What is needed
Copy out only the items from the line containing "click on element-code-input." down through the line containing "Looking at the image, I should click on (560, 267).", replacing "coordinate pair" with "location" and leaving everything else unchanged.

Records for processing
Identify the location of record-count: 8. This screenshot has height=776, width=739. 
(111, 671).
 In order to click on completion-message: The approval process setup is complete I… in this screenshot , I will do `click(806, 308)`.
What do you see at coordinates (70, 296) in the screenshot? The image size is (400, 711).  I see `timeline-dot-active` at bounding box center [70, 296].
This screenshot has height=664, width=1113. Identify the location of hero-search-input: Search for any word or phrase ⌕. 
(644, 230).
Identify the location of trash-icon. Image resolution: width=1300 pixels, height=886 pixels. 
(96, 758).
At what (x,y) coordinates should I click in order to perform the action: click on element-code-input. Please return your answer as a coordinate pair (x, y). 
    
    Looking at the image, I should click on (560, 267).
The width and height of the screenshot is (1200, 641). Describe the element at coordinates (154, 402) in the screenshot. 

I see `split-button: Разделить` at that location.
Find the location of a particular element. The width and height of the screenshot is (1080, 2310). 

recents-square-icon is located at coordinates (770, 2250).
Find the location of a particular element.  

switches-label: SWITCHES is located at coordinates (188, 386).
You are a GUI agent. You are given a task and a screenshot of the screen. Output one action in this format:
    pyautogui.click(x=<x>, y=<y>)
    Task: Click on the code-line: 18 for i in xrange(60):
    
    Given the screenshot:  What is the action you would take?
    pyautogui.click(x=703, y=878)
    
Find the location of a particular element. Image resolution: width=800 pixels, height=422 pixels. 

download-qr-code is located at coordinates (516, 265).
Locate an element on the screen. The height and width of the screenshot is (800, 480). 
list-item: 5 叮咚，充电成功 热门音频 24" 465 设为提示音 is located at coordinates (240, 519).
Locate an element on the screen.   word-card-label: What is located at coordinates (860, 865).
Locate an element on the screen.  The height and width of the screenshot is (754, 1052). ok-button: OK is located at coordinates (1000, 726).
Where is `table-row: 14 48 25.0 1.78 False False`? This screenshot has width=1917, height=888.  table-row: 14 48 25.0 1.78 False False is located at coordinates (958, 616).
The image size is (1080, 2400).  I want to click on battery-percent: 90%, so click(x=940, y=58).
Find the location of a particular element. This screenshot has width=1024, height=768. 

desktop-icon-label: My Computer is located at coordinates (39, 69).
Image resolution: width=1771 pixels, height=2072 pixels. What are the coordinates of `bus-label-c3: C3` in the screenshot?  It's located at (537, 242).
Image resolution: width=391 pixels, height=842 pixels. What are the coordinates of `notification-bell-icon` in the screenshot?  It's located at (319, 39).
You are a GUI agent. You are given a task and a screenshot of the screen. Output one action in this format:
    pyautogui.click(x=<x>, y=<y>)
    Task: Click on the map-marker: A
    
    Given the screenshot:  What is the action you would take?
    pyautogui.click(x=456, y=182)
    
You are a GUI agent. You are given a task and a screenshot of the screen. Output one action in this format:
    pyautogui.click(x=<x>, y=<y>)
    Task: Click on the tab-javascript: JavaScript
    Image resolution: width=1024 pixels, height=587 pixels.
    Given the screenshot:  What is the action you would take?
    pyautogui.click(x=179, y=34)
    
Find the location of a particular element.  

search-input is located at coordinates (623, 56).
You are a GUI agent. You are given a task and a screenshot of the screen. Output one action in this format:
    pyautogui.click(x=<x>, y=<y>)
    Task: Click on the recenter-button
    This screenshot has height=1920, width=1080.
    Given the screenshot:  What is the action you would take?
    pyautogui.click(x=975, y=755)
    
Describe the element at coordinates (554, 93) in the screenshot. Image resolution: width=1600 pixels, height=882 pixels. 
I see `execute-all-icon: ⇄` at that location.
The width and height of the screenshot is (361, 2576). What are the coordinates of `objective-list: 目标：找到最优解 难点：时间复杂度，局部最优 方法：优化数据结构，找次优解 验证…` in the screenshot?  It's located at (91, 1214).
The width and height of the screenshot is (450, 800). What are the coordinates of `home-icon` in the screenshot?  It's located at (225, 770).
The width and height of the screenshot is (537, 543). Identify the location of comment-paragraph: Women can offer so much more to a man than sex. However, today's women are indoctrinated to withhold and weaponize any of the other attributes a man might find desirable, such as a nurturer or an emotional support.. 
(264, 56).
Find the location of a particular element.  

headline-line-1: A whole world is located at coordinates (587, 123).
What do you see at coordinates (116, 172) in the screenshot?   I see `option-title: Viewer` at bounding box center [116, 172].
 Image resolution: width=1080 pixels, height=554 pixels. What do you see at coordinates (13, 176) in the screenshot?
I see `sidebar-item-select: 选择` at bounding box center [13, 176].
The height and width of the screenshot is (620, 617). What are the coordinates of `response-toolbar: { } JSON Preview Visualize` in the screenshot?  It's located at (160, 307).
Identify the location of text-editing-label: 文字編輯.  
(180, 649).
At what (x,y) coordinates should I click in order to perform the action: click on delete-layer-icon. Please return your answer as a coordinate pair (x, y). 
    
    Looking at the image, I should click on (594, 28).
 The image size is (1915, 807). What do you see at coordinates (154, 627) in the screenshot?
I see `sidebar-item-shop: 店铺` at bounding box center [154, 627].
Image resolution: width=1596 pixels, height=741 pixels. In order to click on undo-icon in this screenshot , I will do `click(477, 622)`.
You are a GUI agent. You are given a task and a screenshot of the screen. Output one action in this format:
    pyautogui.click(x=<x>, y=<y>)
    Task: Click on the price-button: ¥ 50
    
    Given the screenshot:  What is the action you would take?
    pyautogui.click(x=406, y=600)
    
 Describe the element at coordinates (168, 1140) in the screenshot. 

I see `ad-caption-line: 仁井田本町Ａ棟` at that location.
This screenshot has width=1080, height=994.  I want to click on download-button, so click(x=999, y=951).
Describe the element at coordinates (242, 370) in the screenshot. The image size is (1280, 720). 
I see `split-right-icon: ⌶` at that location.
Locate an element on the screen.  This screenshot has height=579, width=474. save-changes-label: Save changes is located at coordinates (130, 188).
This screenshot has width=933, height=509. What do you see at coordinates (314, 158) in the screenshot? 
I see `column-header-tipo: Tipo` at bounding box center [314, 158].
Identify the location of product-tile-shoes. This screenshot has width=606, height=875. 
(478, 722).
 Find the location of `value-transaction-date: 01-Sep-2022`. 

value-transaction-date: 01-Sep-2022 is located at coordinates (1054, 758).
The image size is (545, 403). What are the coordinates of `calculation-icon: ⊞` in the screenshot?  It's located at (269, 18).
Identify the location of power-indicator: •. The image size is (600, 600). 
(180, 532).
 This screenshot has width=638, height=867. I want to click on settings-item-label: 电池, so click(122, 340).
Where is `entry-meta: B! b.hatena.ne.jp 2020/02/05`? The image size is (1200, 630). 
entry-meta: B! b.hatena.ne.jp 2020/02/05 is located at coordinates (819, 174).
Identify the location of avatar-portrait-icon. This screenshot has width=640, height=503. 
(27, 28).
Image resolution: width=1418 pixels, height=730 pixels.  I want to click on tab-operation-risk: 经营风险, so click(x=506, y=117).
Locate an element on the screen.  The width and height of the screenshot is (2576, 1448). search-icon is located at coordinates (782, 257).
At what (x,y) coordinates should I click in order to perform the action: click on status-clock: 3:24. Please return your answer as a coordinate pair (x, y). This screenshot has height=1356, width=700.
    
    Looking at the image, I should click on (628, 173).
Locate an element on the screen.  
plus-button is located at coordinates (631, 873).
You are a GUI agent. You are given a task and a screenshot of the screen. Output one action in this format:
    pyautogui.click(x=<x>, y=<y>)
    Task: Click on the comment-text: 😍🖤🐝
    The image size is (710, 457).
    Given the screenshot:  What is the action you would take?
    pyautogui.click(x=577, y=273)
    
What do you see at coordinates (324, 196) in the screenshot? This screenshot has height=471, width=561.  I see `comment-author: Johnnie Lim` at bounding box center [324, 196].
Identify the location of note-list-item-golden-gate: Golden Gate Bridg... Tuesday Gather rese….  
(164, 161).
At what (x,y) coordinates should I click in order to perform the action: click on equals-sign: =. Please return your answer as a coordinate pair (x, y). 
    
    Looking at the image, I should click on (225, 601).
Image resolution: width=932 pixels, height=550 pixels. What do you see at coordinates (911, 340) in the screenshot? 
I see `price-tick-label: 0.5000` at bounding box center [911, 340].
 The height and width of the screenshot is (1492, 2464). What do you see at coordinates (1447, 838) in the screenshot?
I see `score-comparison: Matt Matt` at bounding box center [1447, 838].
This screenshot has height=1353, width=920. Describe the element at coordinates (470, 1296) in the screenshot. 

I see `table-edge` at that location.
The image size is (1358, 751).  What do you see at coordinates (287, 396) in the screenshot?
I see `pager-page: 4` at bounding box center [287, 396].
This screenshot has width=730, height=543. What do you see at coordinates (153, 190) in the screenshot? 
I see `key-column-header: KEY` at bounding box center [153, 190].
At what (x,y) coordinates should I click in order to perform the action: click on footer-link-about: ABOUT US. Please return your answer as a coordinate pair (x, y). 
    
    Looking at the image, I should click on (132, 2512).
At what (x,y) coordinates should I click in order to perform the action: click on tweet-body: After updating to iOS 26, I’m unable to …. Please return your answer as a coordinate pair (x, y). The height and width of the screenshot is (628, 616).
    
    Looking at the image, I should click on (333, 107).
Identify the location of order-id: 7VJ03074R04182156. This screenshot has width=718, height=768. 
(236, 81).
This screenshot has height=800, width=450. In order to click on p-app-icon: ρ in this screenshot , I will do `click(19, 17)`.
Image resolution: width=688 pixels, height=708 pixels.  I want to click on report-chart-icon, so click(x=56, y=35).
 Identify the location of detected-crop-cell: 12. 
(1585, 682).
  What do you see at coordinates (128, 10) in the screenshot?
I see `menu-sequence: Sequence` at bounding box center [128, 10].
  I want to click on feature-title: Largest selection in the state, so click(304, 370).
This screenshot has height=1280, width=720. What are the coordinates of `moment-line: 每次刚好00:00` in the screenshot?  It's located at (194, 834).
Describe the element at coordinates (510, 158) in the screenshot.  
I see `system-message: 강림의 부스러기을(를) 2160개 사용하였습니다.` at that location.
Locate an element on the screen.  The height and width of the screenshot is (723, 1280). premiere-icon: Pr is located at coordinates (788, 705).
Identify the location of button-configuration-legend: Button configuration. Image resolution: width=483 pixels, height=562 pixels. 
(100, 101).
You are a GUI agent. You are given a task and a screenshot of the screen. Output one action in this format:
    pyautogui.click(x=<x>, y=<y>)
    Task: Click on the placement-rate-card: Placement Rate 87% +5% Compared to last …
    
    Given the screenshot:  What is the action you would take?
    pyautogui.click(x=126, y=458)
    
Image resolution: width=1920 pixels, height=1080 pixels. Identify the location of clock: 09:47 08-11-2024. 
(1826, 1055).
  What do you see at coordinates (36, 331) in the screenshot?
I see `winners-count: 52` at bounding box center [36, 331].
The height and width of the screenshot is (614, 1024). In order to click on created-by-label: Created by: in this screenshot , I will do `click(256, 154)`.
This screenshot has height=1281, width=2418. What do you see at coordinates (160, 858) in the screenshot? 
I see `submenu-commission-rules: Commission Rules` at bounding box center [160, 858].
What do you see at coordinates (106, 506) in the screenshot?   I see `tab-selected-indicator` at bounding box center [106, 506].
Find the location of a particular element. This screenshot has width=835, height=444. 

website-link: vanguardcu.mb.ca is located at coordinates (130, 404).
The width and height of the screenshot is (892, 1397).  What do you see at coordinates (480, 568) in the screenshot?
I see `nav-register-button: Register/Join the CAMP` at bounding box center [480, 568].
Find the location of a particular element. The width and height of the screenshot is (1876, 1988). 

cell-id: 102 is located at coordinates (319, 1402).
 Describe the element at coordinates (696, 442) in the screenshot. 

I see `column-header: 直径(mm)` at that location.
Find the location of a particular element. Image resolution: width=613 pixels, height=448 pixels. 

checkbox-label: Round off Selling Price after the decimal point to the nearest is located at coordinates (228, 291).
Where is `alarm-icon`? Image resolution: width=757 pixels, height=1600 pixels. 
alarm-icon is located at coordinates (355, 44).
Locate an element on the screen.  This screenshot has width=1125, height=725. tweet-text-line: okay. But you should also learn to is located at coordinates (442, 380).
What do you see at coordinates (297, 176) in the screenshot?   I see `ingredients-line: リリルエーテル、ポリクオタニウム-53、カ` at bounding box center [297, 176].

Solution to this problem
At what (x,y) coordinates should I click in order to perform the action: click on element-code-input. Please return your answer as a location (x, y). 
    
    Looking at the image, I should click on (560, 267).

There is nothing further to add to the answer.